By Parker McKenzie
Seeking a 3 per cent pay rise, instead of the offered 1.8 per cent rise from Your Libraries, union members at Eastern Regional Libraries have begun industrial action and are also pursuing a minimum of three-hour shifts for casuals and minimum staffing levels to open branches.
The industrial action launched by members of the Australian Services Union will include interrupting or stopping work to remove name badges, attaching enterprise bargaining agreement campaign material or putting on union-related clothing, an indefinite ban on performing work in clothes that doesn’t have EBA campaign material or in non-union related clothes, waiving photocopying or printing charges by library members and voicing campaign messages.
Australian Services Union secretary Lisa Darmanian said workers at Eastern Regional Libraries who are union members have “stepped up action to get a fair deal.”

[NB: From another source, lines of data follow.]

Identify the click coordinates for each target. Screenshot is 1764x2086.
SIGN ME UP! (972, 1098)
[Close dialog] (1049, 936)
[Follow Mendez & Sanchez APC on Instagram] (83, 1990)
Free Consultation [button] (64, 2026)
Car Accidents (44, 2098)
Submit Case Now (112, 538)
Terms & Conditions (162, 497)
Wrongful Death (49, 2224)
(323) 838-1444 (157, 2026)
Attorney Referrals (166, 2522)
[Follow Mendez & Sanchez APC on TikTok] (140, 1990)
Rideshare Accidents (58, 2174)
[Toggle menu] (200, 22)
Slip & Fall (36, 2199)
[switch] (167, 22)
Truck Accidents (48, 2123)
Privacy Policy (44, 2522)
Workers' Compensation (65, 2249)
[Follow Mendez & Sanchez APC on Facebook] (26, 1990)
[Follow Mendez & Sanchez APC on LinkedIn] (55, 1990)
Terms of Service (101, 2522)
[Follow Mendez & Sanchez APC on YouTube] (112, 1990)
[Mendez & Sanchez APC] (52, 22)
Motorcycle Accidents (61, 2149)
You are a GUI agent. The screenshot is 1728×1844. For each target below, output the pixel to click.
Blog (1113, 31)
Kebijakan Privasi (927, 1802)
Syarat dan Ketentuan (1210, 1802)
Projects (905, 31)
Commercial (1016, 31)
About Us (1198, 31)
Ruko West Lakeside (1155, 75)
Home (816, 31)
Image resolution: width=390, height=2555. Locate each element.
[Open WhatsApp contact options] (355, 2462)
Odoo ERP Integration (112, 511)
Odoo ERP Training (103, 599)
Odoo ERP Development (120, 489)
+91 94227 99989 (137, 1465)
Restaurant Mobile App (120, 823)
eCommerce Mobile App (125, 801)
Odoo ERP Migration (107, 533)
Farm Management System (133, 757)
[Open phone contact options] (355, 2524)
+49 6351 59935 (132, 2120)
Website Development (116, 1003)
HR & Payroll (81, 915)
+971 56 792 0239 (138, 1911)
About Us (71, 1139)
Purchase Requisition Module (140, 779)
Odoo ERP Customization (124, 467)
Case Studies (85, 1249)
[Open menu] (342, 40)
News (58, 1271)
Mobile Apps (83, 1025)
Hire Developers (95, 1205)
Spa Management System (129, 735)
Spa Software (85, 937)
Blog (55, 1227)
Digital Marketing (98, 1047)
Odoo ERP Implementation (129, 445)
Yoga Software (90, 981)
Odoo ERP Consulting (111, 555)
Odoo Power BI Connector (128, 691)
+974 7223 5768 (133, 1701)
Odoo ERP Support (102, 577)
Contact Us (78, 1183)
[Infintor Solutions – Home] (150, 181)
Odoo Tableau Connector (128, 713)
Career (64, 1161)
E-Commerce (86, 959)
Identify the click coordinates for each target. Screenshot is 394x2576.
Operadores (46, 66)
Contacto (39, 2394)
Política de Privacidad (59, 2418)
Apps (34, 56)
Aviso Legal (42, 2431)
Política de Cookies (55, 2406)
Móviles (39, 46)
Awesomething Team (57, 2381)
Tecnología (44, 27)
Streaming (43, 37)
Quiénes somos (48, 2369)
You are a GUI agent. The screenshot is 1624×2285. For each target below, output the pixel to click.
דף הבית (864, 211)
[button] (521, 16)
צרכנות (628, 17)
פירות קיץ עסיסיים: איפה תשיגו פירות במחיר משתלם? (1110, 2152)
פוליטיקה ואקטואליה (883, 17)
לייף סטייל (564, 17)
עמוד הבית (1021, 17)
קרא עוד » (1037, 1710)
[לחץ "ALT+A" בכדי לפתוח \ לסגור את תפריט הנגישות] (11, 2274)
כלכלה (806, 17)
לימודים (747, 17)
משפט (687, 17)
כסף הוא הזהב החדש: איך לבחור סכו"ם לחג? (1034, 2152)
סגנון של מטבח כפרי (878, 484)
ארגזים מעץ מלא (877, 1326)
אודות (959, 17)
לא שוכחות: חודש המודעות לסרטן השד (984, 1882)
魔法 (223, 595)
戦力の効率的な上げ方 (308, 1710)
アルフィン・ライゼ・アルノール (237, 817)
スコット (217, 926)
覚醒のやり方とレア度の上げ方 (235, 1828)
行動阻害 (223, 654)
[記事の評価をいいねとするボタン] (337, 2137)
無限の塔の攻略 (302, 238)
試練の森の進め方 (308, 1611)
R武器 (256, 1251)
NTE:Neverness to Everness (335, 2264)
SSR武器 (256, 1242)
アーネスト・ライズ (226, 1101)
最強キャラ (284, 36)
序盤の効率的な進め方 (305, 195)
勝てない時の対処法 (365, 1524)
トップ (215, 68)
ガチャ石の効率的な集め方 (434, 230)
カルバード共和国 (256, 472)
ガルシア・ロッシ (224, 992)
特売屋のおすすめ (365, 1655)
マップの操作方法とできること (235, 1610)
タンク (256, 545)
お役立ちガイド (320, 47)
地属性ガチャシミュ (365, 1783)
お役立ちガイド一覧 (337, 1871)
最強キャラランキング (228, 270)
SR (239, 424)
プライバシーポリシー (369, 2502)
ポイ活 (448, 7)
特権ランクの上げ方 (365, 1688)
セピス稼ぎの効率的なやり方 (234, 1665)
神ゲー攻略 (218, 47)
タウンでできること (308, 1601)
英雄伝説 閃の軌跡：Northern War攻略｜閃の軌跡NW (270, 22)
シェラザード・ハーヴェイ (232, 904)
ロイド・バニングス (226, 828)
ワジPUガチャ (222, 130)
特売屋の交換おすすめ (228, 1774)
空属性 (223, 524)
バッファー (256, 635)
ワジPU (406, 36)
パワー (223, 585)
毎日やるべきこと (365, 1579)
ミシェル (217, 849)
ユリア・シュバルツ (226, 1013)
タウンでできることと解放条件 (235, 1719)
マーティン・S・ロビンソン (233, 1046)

“Workers are Eastern Regional Libraries are determined to get a decent pay rise, a fair go for casual workers, and safety at their workplace,” she said.
“Members of the Australian Services Union want to reach agreement on the enterprise agreement and will continue to ramp up their protected industrial action until library management starts to listen.”
Other industrial actions will include handing out bookmarks about the campaign and putting campaign-related messages in the windows of library vehicles.
Ms Darmanian said library workers want two workers at small branches and three at large branches present during work hours due to safety concerns.
“Management at Eastern Regional Libraries can avoid highly disruptive strike action by negotiating with union members rather than dictating the terms of the enterprise agreement,” she said.
“Library workers love their work and the communities they work in, and library management has pushed them to the point of taking industrial action by refusing to listen to their legitimate concerns,” Ms Darmanin said.
Your Library is a beneficial enterprise with each of Maroondah, Knox and Yarra Ranges being represented on the board by two councillors each, with a corporate representative from each also appointed. It was created when Eastern Region Library Corporation was wound up for administrative reasons under the Local Government act 2020.
At a Knox City Council meeting on 27 June, Cr Yvonne Allred — who is on the board of Your Library — said the corporation had a $2 million surplus mainly due to reduced services during the Covid-19 pandemic, which will be placed in a reserve account and used to acquire, refurbish and maintain library facilities.
Requests to speak to a union member undertaking industrial action were rejected because it is not an approved industrial action.
Eastern Region Library Chief Executive Joseph Cullen was contacted for comment.